Day 29: God Has Given Us Light

March 25, 2012

Image: Has Given Us Light © Jan Richardson

The Lord is God, and has given us light.
—Psalm 118.27a

From a lectionary reading for Palm Sunday: Psalm 118.1-2, 19-29

Reflection for Monday, March 26 (Day 29 of Lent)

As if to confirm God’s penchant for revelation that we reflected on yesterday, Psalm 118 sings of light that comes as a blessing and gift from God. Light, the psalmist tells us, is one of the ways that God provides and cares for God’s people.

The last of the psalms that comprise what’s known as the Hallel (Hebrew for “praise”), Psalm 118 is part of the song of praise offered during festival times. Encompassing Psalms 113-118, the song is sometimes called the Egyptian Hallel and is a joyous telling of what God has done in the life of the people of Israel: how God has provided for them, what God has given to them, what God has brought to pass through them. During the festival of Passover, the first part of the Hallel (Psalms 113 and 114) is sung before the Passover meal, and the second part is sung following the meal (Psalms 115-118). It’s likely that it was the song that Jesus and the disciples sang as they left the Last Supper. What hope it must have given them, as they went into the night, to sing of the God who does not let darkness have the final word.
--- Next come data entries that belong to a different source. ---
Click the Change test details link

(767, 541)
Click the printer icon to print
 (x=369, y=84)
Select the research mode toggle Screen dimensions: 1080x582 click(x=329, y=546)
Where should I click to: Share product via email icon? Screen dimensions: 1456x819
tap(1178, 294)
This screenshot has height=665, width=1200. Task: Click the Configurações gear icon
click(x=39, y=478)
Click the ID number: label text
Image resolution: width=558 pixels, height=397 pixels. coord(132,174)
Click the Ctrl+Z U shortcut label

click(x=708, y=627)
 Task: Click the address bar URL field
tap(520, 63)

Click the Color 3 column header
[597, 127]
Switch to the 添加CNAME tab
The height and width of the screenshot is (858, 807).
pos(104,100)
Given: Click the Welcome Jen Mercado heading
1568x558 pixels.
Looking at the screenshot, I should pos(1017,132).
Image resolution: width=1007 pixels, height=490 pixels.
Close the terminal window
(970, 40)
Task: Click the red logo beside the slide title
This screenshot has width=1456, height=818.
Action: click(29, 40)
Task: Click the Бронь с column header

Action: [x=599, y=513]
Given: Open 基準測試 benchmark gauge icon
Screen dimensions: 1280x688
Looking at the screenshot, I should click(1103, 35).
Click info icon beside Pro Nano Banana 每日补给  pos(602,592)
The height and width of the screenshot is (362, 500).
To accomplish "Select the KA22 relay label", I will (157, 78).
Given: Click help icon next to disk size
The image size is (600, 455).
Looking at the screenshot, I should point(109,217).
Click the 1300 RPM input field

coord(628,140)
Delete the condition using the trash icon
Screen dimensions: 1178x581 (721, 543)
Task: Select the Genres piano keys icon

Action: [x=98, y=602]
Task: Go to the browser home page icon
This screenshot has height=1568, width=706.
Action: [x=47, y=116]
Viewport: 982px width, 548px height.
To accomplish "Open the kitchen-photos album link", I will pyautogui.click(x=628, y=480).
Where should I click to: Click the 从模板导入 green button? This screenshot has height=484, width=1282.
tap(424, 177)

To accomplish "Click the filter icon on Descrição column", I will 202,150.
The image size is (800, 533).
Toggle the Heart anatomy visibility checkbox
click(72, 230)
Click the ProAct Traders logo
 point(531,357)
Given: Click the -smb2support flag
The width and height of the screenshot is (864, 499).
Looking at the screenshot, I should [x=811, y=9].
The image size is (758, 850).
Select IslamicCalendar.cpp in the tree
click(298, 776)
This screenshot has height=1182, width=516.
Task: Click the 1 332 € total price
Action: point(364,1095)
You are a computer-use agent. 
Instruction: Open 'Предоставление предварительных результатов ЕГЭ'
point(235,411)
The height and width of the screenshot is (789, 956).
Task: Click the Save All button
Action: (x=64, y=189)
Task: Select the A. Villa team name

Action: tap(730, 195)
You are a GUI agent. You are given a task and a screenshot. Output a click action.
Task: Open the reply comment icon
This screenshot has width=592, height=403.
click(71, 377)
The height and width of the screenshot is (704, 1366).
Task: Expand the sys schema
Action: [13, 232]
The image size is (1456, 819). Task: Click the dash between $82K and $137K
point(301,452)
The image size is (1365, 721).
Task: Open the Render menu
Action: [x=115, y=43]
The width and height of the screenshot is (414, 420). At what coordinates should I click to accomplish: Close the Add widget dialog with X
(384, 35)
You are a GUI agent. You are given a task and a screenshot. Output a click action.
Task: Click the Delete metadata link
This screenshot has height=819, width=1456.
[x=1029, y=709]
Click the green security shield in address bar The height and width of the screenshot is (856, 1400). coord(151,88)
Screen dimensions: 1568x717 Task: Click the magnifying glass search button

In John O’Donohue’s book Anam Cara, he writes, “If you had never been to the world and never known what a day was, you couldn’t possibly imagine how the darkness breaks, how the mystery and color of a new day arrive. Light is incredibly generous.” The psalmist knows the gift of light and does not take it for granted. How about you? At this place in your Lenten journey, how do the words of this song find a home in you? What light has God given to you as blessing and gift?

Blessing of Light

Let us bless the light
and the One who gives
the light to us.

Let us open ourselves
to the illumination
it offers.

Let us blaze
with its
generous fire.

—Jan Richardson

[To use the image “Has Given Us Light,” please visit this page at janrichardsonimages.com. Your use of janrichardsonimages.com helps make the ministry of The Painted Prayerbook possible. Thank you!]

Day 27: Restore the Joy of Salvation

March 23, 2012

Restore the Joy of Salvation © Jan L. Richardson

Restore to me the joy of your salvation, and sustain in me a willing spirit.
—Psalm 51.12

From a lectionary reading for Lent 5: Psalm 51.1-12

Reflection for Friday, March 23 (Day 27 of Lent)

And this is, after all, what the psalmist desires: not to wallow in his sins or berate himself eternally for his brokenness, but to rest in the God who does not abandon him. To rejoice in the God who knows all the broken pieces and who holds them in mercy and love. To enter into the restoration that God is always working to bring about.

How do you lean into this joy? How do you open yourself to let it in, even when you don’t feel whole? How do you welcome this joy that is present even in the midst of brokenness, this joy that is part of how God works within us to put the pieces together? Is there some place in your spirit that needs to be more willing, that needs God’s sustenance in order to live into the salvation—the wholeness, the deliverance, the freedom—that God intends for you?